Ein anderes Projekt, das förmlich nach einer Studioproduktion ruft, ist das Konzert, welches der türkische Pianist und Komponist Fazil Say als Auftragskomposition für Boldoczki schrieb. "Ein ungewöhnliches und mit 30 Minuten Spieldauer auch ein langes Konzert für mich", beschreibt Boldoczki das Werk, das er 2010 beim Musikfestival von Mecklenburg-Vorpommern erstmals spielte. "Ein orientalisch klingender zweiter Satz, der dritte Satz basiert auf einem türkischen Volkslied - ein tolles Konzert!", schwärmt Boldoczki, der das Stück in diesem Jahr noch gemeinsam mit Fazil Say in dessen türkischer Heimat vorstellen wird.
Zunächst jedoch steht seine eigene Tournee vor der Tür, die - so ist das heute auch bei Klassikstars üblich - in erster Linie das aktuelle Album präsentieren soll.
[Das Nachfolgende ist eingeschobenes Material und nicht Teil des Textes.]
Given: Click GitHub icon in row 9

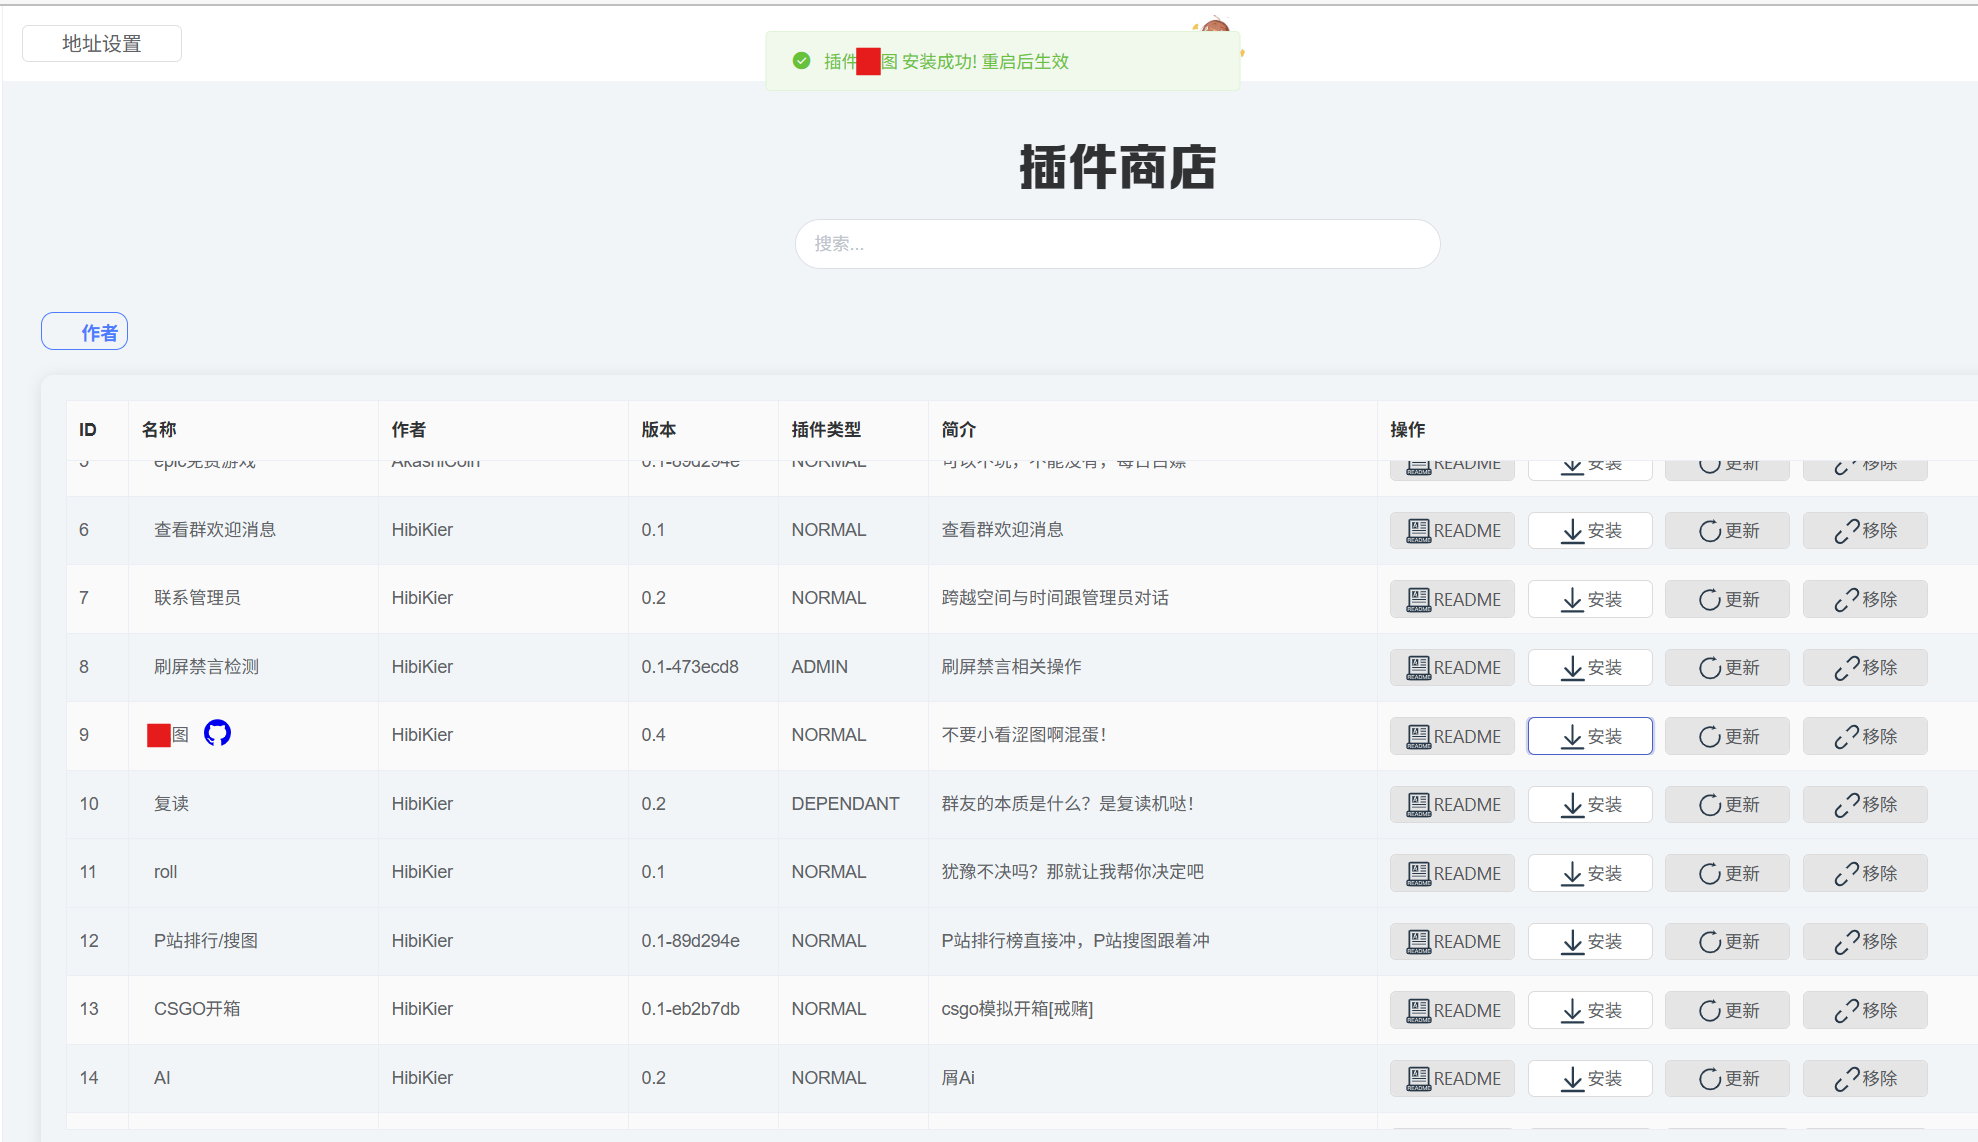Looking at the screenshot, I should pos(217,733).
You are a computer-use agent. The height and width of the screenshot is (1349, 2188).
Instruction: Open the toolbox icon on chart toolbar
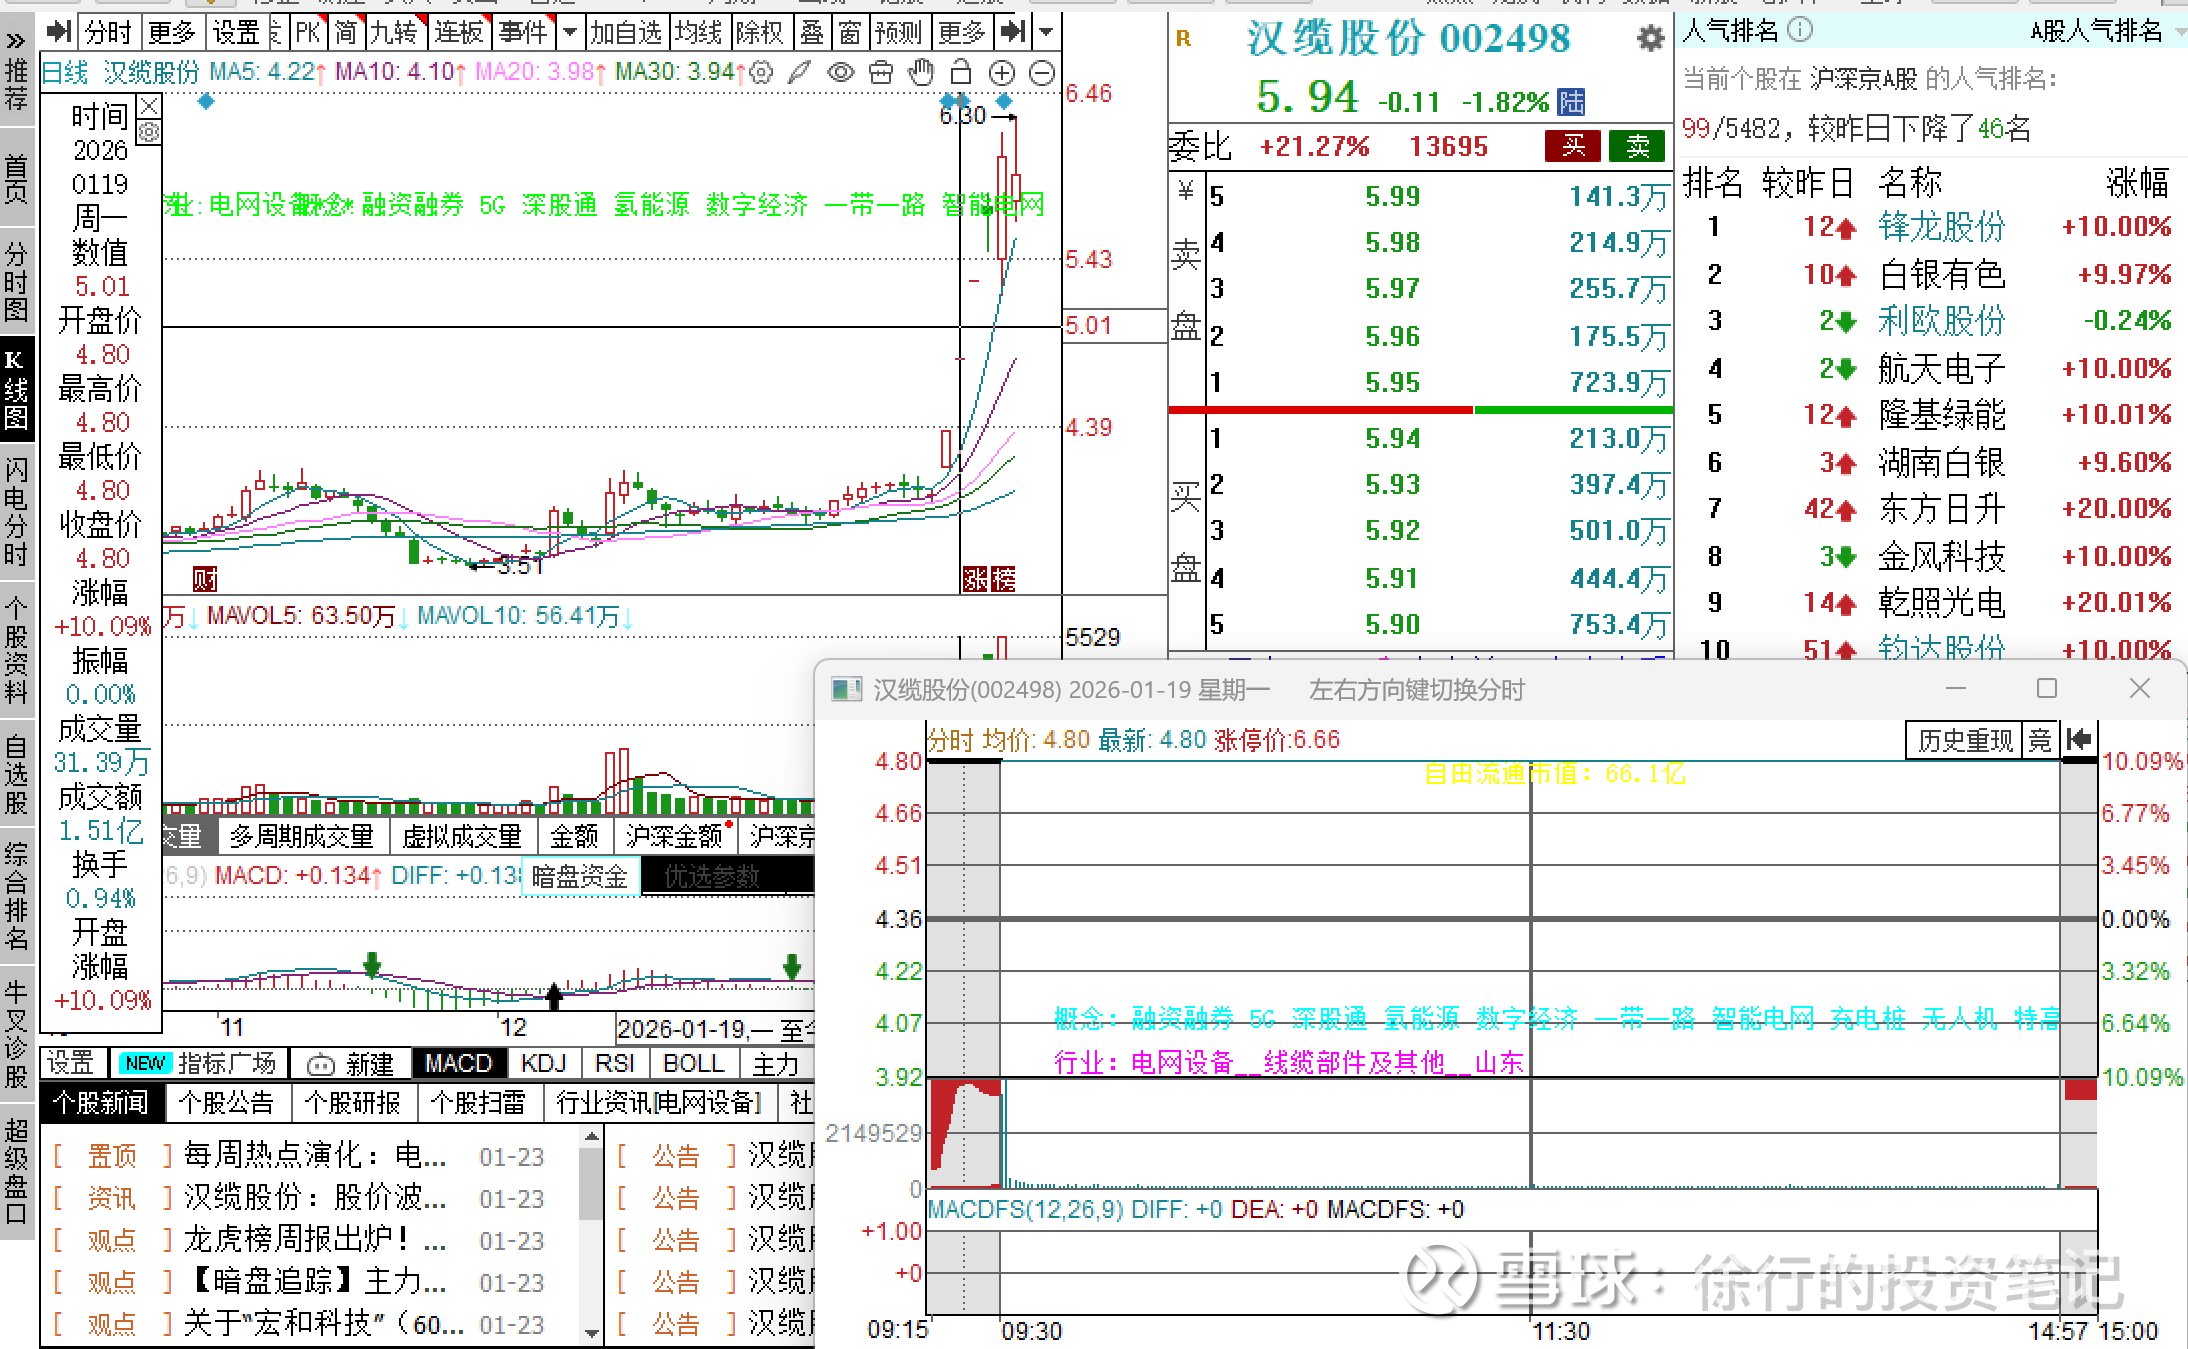coord(881,72)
Als Leiter des Franz Liszt Chamber Orchestra steht dann auch der Professor Boldoczki auf der Bühne, denn seit Januar 2010 lehrt er an der Liszt-Akademie in Budapest Solotrompete. Ein Dozent, der viel praktische Erfahrung aus dem Musikbetrieb vermitteln kann: Mit Verpflichtungen bei internationalen Orchestern und breitem Repertoire, das bis ins 20. Jahrhundert reicht, repräsentiert er den Typ des modernen Virtuosen, der Glaubwürdigkeit und Vielseitigkeit verbindet. Eigene Innovationen, wie seine Bach-Bearbeitungen, gehören dazu.
"Ich habe immer die Kollegen beneidet, die den Tag auf ihrem Instrument mit einem Bach-Stück beginnen können", sagt Boldoczki, "da wollte ich mir eben meine eigenen Bach-Stücke erarbeiten."
Konzerttermine Infos : 3.12. Berlin (Philharmonie), 4.12. Rheinberg (Stadthalle), 5.12. Esslingen (Neckar Forum), 7.12. Merzig (Stadthalle), 8.12. Fulda (Fürstensaal), 10.12. Düsseldorf (Tonhalle), 11.12. Frankfurt (Alte Oper), 12.12. Lippstadt (Jakobikirche).